Recently a thought came through my mind. While the Web Push API is designed to send push messages from server-to-client, why can’t we send them client-to-client? This would be a way to have interactive, communicating web apps without a backend service. Did someone say Web3? (Err, maybe it is best to avoid that term.)

With the technology in my head I just needed an app to build, a classic solution looking for a problem. Luckily I had just the problem!

Sending files between devices can be a real pain. You can send it to yourself via email, but that is slow, and you need to clean up afterwards to avoid wasting tons of your email space. AirDrop is quite nice for transfers between Apple hardware, but I want something hardware independent and cross-platform. I often end up using services such as Snapdrop, ShareDrop and FilePizza to transfer files device-to-device. However, none of these were a perfect fit for my need. The first two do discovery by public IP, so you can only share if you are on the same network. They also require opening the website on both devices, which is a minor inconvenience. FilePizza lacks end-to-end encryption and has a slow “Processing” step before transferring the file. (It is turning the file into a Torrent which is great for sharing to many people, but that is a different problem than the one I am targeting here.)

I figured that device-to-device file transfer would be an easy proof of concept. The idea is simple.

Out-of-band contact setup via URL sharing (link or QR code).
Select contact.
Select file.
Receiver gets a push notification.
Click notification, receive file.

The contact setup makes it a bit more work than the other solutions for the first transfer, but my target use case is repeated transfers between my own devices. So one-time contact setup pays off quickly.

I’ve thrown this together and it is live at filepush.kevincox.ca. It seems to work fairly well. The code is available as well.

Web Push

The first step is the Web Push API. This is used for signalling a WebRTC transfer (where the actual transfer happens).

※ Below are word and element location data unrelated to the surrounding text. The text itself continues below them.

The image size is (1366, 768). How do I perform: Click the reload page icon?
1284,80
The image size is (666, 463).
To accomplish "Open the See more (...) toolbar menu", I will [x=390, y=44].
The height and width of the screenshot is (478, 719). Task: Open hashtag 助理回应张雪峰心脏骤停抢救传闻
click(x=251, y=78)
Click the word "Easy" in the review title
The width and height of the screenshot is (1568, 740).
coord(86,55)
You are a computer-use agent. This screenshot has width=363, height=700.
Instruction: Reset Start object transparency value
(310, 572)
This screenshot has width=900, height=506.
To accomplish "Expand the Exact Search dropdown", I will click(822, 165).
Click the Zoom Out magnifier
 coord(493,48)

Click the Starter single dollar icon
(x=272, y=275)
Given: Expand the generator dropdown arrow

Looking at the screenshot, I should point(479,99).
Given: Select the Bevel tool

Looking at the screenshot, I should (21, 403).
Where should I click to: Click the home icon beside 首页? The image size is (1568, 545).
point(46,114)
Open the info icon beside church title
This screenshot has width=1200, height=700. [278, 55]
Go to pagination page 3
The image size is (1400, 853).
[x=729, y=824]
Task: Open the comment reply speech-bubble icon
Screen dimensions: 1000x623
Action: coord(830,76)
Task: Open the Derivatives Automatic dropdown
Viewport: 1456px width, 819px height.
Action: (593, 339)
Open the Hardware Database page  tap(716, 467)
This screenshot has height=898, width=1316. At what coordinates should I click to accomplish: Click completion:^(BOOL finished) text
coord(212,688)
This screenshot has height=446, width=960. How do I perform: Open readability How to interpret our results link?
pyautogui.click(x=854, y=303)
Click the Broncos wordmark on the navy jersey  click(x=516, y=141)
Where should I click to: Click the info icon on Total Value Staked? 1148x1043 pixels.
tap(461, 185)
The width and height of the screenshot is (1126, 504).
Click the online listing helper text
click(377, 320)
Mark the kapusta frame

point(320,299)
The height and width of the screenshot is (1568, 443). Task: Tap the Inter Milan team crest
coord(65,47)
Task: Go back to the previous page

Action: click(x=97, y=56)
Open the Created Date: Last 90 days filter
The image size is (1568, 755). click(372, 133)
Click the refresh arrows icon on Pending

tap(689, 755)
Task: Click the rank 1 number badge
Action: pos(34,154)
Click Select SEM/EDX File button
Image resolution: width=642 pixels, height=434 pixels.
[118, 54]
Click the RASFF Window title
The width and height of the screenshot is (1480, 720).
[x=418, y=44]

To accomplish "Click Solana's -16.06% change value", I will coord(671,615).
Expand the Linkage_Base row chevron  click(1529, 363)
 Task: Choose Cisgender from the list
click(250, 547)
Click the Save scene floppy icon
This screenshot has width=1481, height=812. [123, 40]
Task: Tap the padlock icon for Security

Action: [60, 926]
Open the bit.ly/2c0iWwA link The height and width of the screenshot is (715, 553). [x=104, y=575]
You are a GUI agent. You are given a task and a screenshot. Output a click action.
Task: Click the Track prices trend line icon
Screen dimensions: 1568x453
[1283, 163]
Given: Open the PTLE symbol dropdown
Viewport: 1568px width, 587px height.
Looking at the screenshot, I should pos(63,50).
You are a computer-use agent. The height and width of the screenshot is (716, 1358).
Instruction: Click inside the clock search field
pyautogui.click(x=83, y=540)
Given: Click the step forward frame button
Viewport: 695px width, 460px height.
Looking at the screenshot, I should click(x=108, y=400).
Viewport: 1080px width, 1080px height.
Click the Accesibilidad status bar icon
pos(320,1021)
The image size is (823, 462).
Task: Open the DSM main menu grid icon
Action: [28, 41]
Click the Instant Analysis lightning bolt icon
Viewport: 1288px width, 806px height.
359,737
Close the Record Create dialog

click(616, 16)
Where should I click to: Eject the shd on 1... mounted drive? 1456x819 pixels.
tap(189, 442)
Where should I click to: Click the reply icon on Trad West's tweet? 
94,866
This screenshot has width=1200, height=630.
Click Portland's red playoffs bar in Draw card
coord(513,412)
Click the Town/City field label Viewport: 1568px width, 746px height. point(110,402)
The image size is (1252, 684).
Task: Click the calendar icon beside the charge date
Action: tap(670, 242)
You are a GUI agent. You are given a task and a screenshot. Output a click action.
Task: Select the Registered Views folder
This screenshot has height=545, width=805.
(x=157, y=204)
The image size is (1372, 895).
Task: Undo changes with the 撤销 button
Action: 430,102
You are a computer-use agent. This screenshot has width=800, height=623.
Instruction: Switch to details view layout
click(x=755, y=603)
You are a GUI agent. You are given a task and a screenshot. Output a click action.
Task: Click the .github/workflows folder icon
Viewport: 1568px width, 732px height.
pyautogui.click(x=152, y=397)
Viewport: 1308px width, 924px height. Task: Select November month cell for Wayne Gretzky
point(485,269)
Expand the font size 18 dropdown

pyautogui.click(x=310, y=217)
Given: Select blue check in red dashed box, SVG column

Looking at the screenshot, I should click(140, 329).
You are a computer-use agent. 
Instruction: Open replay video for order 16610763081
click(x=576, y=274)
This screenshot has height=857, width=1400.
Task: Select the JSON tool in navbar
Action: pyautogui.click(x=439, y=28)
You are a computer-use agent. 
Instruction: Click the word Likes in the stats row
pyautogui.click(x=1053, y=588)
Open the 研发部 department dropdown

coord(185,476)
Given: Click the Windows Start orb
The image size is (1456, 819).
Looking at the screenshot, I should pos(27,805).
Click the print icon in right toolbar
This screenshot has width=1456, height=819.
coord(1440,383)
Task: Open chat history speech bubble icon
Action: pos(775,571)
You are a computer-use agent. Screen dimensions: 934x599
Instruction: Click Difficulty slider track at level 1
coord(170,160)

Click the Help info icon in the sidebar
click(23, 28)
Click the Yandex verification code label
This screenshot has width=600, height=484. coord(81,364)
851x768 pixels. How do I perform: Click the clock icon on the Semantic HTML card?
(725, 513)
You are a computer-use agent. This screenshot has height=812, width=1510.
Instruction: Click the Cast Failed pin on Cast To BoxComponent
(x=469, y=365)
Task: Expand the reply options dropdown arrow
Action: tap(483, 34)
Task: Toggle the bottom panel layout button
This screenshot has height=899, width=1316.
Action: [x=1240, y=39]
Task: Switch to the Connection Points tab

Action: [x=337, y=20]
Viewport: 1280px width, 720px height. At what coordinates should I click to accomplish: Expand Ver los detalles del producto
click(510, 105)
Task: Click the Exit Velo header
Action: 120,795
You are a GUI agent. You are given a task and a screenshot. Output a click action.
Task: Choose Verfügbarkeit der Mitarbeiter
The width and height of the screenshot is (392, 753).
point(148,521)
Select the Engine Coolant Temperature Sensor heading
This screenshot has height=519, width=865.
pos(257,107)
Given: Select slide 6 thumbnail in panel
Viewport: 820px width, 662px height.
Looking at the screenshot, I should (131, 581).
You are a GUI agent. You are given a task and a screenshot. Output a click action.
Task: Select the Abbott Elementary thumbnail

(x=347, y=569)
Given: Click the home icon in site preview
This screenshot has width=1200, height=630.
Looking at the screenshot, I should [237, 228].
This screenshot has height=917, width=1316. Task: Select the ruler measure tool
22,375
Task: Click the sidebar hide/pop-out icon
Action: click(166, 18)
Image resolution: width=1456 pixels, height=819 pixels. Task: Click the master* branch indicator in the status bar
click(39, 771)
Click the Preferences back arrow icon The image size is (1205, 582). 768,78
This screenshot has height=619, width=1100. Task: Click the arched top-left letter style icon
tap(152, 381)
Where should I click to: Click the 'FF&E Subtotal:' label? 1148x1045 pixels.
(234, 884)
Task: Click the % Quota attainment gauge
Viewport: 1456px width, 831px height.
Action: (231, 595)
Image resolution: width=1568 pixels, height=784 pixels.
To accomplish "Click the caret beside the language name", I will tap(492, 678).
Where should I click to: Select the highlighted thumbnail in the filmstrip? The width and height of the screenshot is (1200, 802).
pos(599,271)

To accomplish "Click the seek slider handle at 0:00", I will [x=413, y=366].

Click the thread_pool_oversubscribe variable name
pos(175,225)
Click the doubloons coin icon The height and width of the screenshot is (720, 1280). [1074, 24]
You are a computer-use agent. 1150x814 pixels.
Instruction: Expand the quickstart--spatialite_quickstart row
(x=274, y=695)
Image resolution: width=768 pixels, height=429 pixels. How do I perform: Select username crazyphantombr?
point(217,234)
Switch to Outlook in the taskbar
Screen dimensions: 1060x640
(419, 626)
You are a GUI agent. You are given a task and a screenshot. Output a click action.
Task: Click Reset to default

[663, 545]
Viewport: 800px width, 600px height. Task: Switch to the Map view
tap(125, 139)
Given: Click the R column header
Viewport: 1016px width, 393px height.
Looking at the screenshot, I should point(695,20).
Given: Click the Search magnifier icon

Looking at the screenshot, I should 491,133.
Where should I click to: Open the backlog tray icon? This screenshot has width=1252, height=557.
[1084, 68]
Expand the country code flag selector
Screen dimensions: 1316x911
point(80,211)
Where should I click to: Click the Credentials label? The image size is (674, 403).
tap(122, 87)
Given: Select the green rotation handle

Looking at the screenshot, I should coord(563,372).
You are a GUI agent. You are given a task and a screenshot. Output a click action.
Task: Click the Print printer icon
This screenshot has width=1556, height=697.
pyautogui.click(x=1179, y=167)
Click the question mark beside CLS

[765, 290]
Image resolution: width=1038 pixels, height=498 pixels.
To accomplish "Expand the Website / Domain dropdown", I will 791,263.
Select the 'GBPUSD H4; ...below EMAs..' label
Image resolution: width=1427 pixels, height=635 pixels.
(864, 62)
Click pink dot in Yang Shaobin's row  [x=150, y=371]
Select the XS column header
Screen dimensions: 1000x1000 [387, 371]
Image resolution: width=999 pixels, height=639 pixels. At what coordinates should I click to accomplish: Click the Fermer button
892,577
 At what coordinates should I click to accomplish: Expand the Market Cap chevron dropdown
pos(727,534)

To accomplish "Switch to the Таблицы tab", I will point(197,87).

Web Push requires a bit of setup. The receiver generates a PushSubscription which is then sent to the sender. The sender then uses this information to send push messages. It looks something like this:

endpoint: https://push.example/secretsubscriptionid
keys:
  p256dh: secrete2ekey
  auth: secretauthkey
expirationTime: null

endpoint is simply the place to send the notification, the push service should route messages sent to this endpoint to the user’s browser. This is generally a server operated by your browser vendor. keys.p256dh is the receiver’s public key. This is what provides end-to-end confidentiality for push messages. keys.auth is a shared authentication key, this ensures that the push service can’t inject messages. If the subscription has a set expiry it would be provided in expirationTime. Firefox and Chromium both appear to have indefinite subscriptions, so I have been ignoring this value for now.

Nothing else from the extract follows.